Çarşamba, Mart 26, 2008

Hoşçakal Ayışığım!


Yapayalnız kaldım öyle buz gibi taşların üstünde.
Önce içim ürperdi, sonra ayaklarım üşüdü...
Hiçbir şey ısıtamadı beni, donup kaldım.
Yapayalnız...
Halbuki bir sürü kadın var içimde.
Hepsi ağlıyor, hepsi yasta...
Hangisine yetişeyim?
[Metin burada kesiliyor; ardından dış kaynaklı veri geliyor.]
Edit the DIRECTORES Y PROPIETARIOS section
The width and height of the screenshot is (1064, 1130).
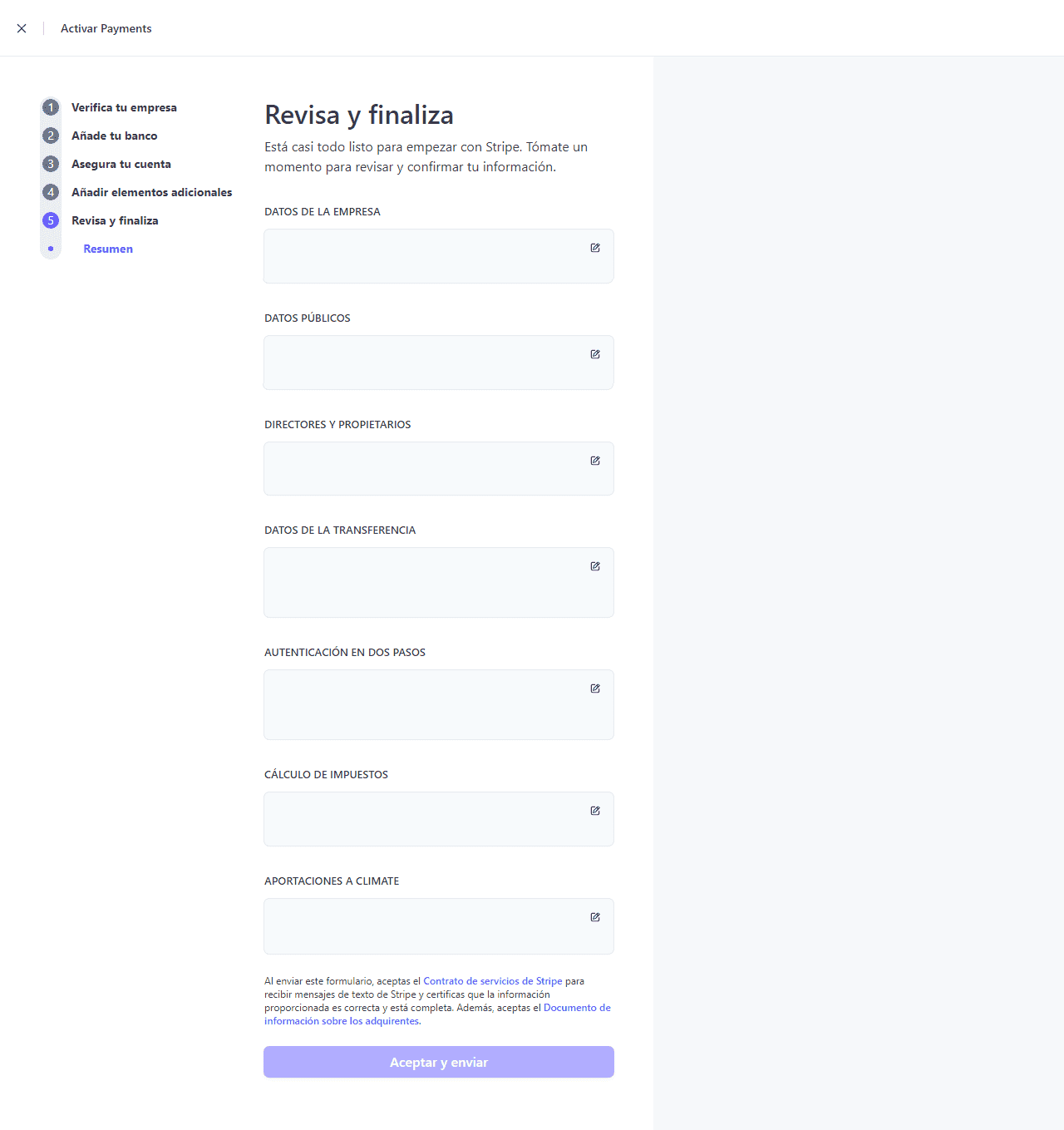click(595, 460)
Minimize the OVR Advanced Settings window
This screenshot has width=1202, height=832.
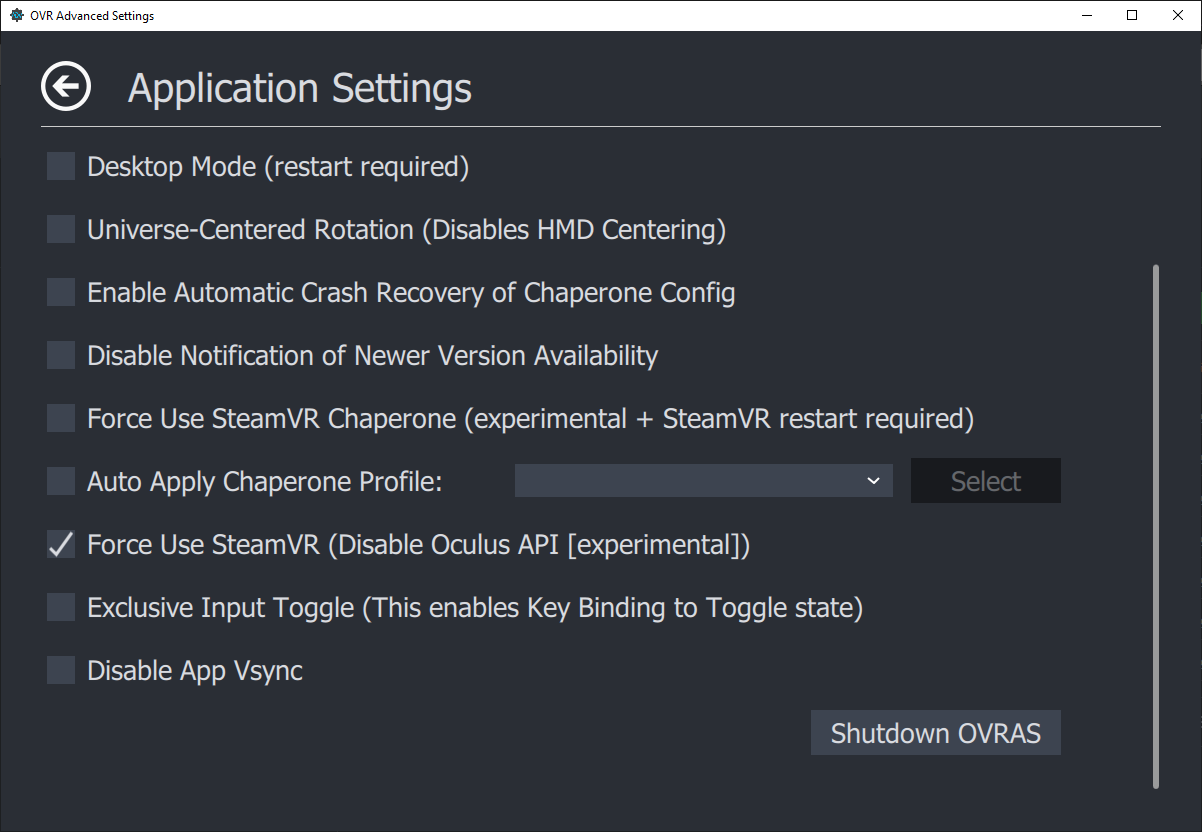coord(1086,16)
Ya ben ne yapayım?

Hoşçakal Ayışığım!

Gitmezsin sanmıştım...
En azından böyle veda etmezsin sanmıştım.

Sen gittin,
Ben de gittim...
Dolunay vardı gökte, biliyor musun?
Tabiî ki biliyorsun.
Bana eşlik etti...
Yol boyu eşlik etti.

Ben şaşkın şaşkın bakarken,
O yol boyunca eşlik etti
Gülümsedi...

Aklıma küçükken büyükbabama söylediğim laf geldi:
Dedeay...
Aklıma çocukluk fotoğraflarım geldi,
Altında büyükbabamın imzası
Kemalay...

Gülümsedim...
Aya baktım,
Hâlâ eşlik ediyor yoluma,
Sanki dudağının ucunda bir gülümseme,
Sanki senin gülümsemen.

Birden donup kaldım...
Bir replik geldi aklıma:
’Hoşçakal Ayışığım!’
Ne ağlamıştım onu seyrederken.
Sanki bana söylüyorsun gibi gelmişti.
Bana söylemişsin...

Tekrar baktım aya,
Gülümsüyor gerçekten...
Senin gülümsemen işte,
Sensin o...

Şaka gibi,
Tüm bu olanlar şaka gibi.
İnanmazsam kızmazsın bana değil mi?
Bence şaka.

Dudağının ucuna takılıp kalan o gülümseme...
Şaka bence,
Evet, şaka...

İçimdeki kadınlar ağlamaya başladı gene,
Birdenbire, durup dururken...
Yok birdenbire ve durup dururken değil.
Ağıtlar yakıyorlar
Işığa...

Demek şaka değilmiş,
Gerçekmiş...

Senin dürüstlüğün,
Senin dostluğun,
Senin aydın kişiliğin,
Senin o inanılmaz zekân,
Yaratıcı beynin gibi...

Gerçek...

Sokaklarda kediler sana ağıtlar yakıyorlar...
Dünya Kediler Günü’nde seni anıyorlar, acıyla seni arıyorlar...
Tüm çizdiğin kediler gelmiş bak...

Üşüyorum,
Ayaklarım donuyor,
Dişlerim birbirine vuruyor...

İzin ver doya doya ağlamak istiyorum.
İçimdeki tüm kadınlar adına
Ağlamak...
Ağıtlar yakmak...

Hoşçakal Ayışığım!

(27 Mart Dünya Tiyatrolar Günü ve 1 Nisan Savaş Dinçel’in doğum günü için bir deneme.)